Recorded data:
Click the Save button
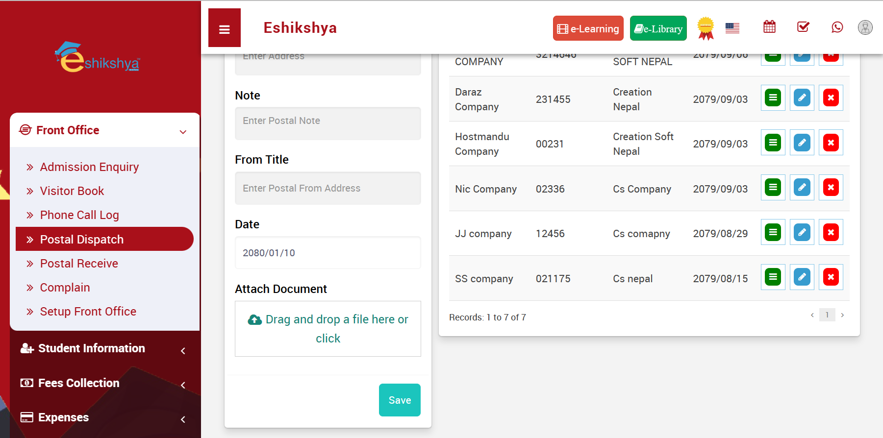This screenshot has width=883, height=438. point(399,400)

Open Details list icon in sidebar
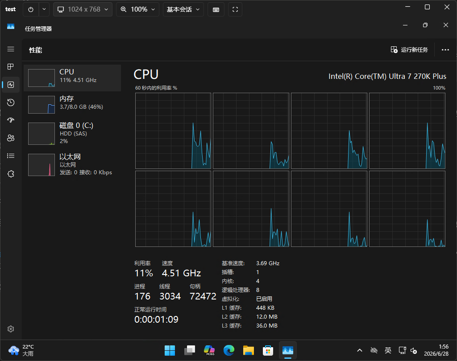11,156
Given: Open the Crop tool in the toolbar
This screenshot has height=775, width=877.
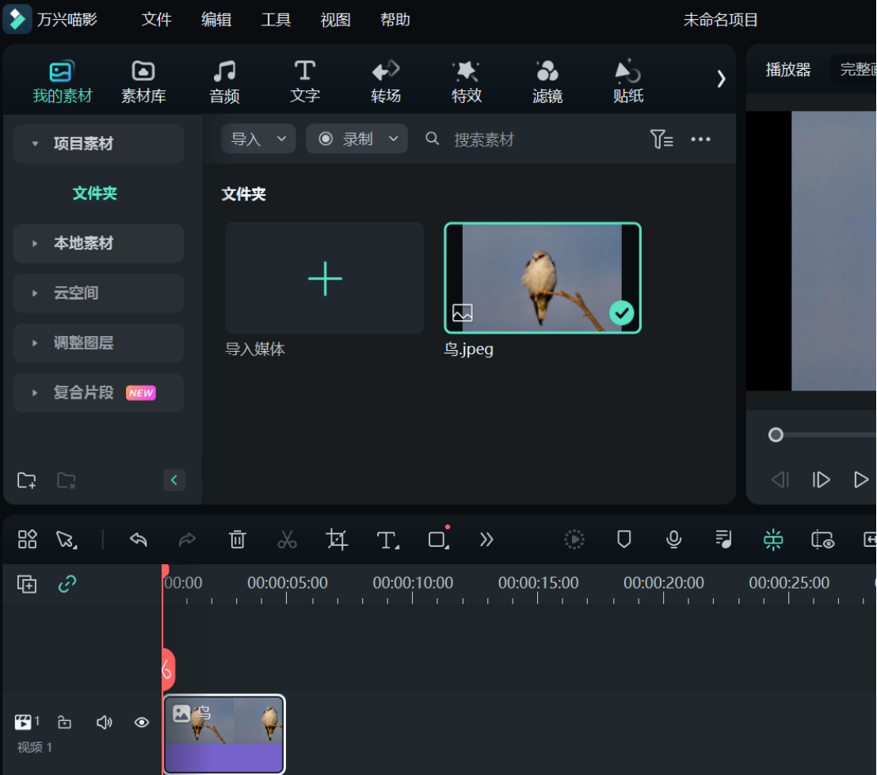Looking at the screenshot, I should pyautogui.click(x=337, y=540).
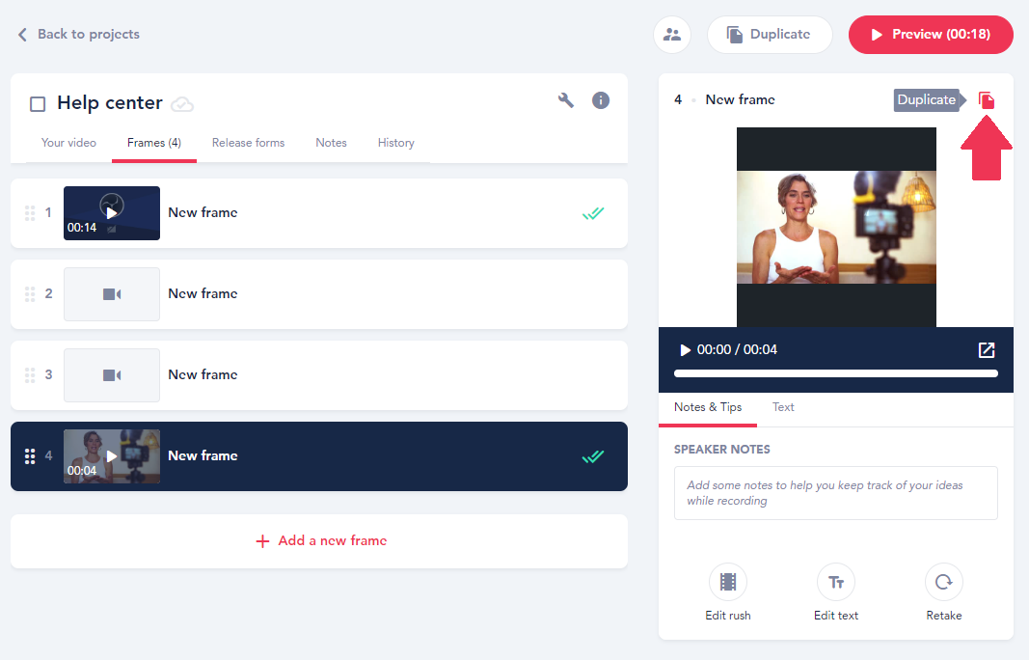Play the preview video in player
The width and height of the screenshot is (1029, 660).
[686, 350]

_Exercise brief:_
Each entry should be repeated exactly as it appears; the pictures stay out.

_Task result:_
Click the Save button
This screenshot has width=883, height=438. point(399,400)

Open Details list icon in sidebar
11,156
Given: Open the Crop tool in the toolbar
This screenshot has height=775, width=877.
Looking at the screenshot, I should pyautogui.click(x=337, y=540).
Play the preview video in player
The width and height of the screenshot is (1029, 660).
[686, 350]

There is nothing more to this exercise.